Her grandmother had her son late in life, Mme El informs me, at forty. Her grandfather was from the neighbouring village and they eventually met when someone who was slaughtering a pig invited people on that occasion. At that time her grandfather had already seen the world, a ‘vadrouilleur’, she says laughing, explaining that this means ‘a ladies’man’, that is, going here and there, roundabout, looking, taking things in, and she craftily left open which ones. He was a builder and carpenter. I point out that all craftsmen used to travel, learn new things from different people.
She then tells me that her grandfather went as far as Paris where he took part, for a time, in the construction of the  Eiffel Tower, his ‘carnet de travail’ which records the jobs he held is still in the hands of the family. On his return from the North he got married and with the help of family, friends and neighbours built the new imposing farmhouse out of the local rounded moraine stone carried into the plain by Pyrenean glaciers. Looking at the mighty walls, there must have been a mountain of them, delivered by ox-carts, and some bricks mixed in. Then Mme El’s father was born and received his grandfather’s name in fact. However, his mother didn’t like it much and added another one for the birth-certificate, one detested by his father, but used by her: Zéphirin! The Curé’s name, Mme El discloses and leaves it at that.

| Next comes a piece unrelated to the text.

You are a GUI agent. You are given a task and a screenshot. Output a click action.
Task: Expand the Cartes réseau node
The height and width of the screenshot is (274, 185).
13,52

Mme El’s grandfather learnt the agricultural trade from his father-in-law. Her father learnt it in turn by growing up in this environment. They lived on the sale of cereals, pigs, calves and milk. Life was different then from what it is nowadays, Mme El observes. Neighbours used to help each other when necessary, a help not weighed up in money, instead communal meals and merry-making, mutual care in old age, helping along the way in general, a matter of course. No fridges either. Food was kept cool in baskets on long cords that were hanging down the farmyard-well just above water-level. It rarely happened that the water rose unexpectedly…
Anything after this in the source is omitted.